No sabemos hasta donde y hasta cuando vaya a durar el confinamiento obligatorio, pero esperamos que pronto los maestros tengan la posibilidad de atender a los estudiantes que están al margen de la virtualidad, o no, de manera que mientras regresan al colegio, puedan reunirse con los de su vecindario en pequeños grupos, en los conjuntos residenciales, en salones comunales, o al aire libre, si es el caso, para trabajar con ellos aunque no sean sus alumnos. Estos gestos los hemos visto repetirse en decenas de oportunidades en zonas de guerra o en medio de desastres naturales, y habla de la profunda vocación humanitaria que mueve el oficio del maestro. Para los pedagogos, es una prueba más de que el encuentro es fundamental, que la compañía es impostergable, que la voz, la presencia, la imagen, la autoridad y el amor de los y las maestras es imprescindible. Eso lo saben también las familias, pero sobre todo lo necesitan nuestros niños, niñas y adolescentes.

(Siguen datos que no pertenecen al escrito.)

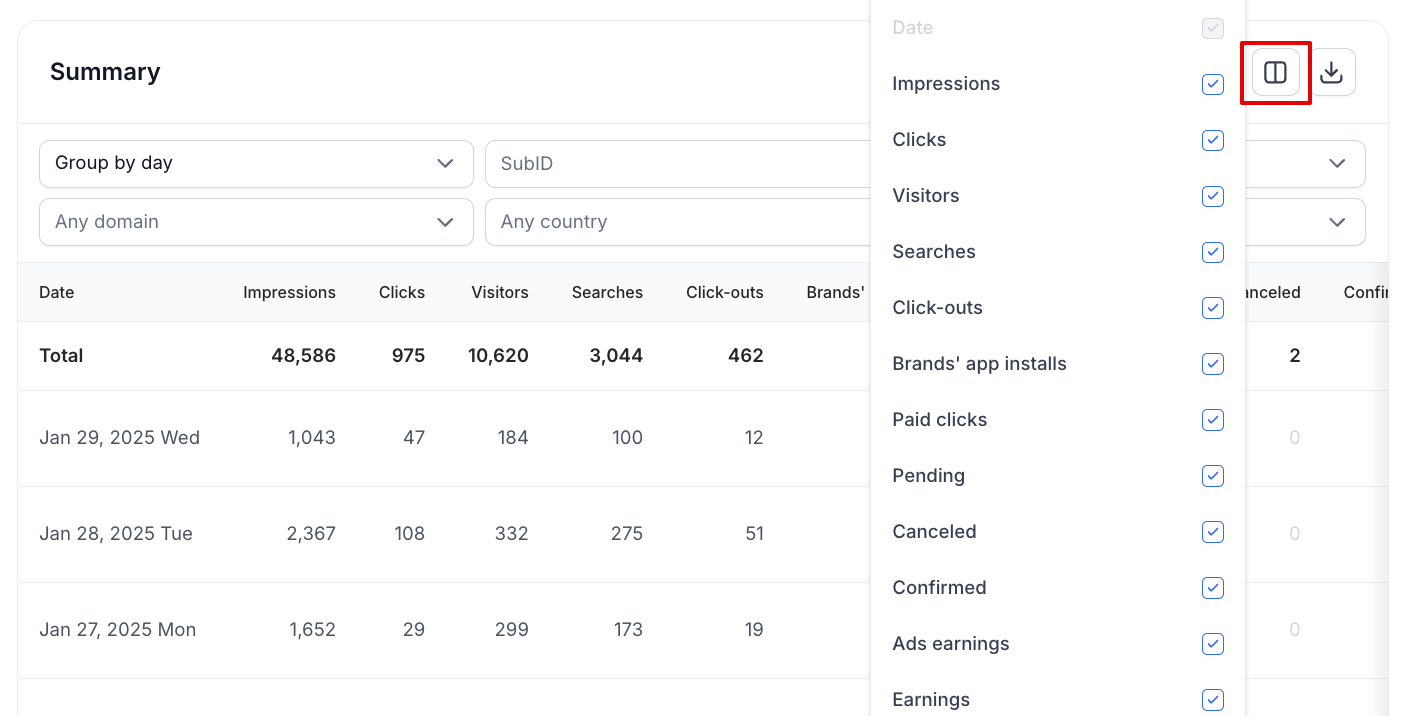The image size is (1410, 716).
Task: Open the Group by day dropdown
Action: coord(255,163)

Las universidades, y en particular las Facultades de Educación, debemos ponernos a disposición de las Secretarías de Educación para apoyar generosamente la difícil tarea de mantener, hasta donde se pueda, los procesos académicos y formativos de esta generación que ha tenido que vivir este acontecimiento que nos está calando los huesos, en niveles tan profundos que tardaremos décadas en procesar.
Creo que entre las Secretarías de Educación (con sus maestros y maestras), universidades y Escuelas Normales, podríamos aprovechar este escenario de experimentación social, impensable en otras circunstancias, para recoger datos de lo que está pasando pedagógicamente y en la vida cotidiana de las familias, con los niños y niñas en sus casas. Podríamos estar trabajando de manera coordinada en un gran proyecto de investigación, con muchas líneas de trabajo, en torno a dos o tres preguntas básicas: ¿Es posible educarnos sin escuela? ¿Qué aporta la virtualidad y qué no puede reemplazar? Con todos los filtros, los matices y los énfasis que se propongan, por supuesto.
Qué sea una oportunidad para que la discusión sobre si la escuela es aún necesaria, pueda dirimirse sin llegar a posiciones extremas; para que saquemos las mejores lecciones para todos, detractores y defensores, y de acá salga beneficiada la educación pública. Porque una certeza si nos acompaña desde siempre. Si la escuela ha de sobrevivir, que sea más pública. O, ¿dejamos que cada quién resuelva su problema? La futura generación de ciudadanos y ciudadanas no nos lo perdonaría.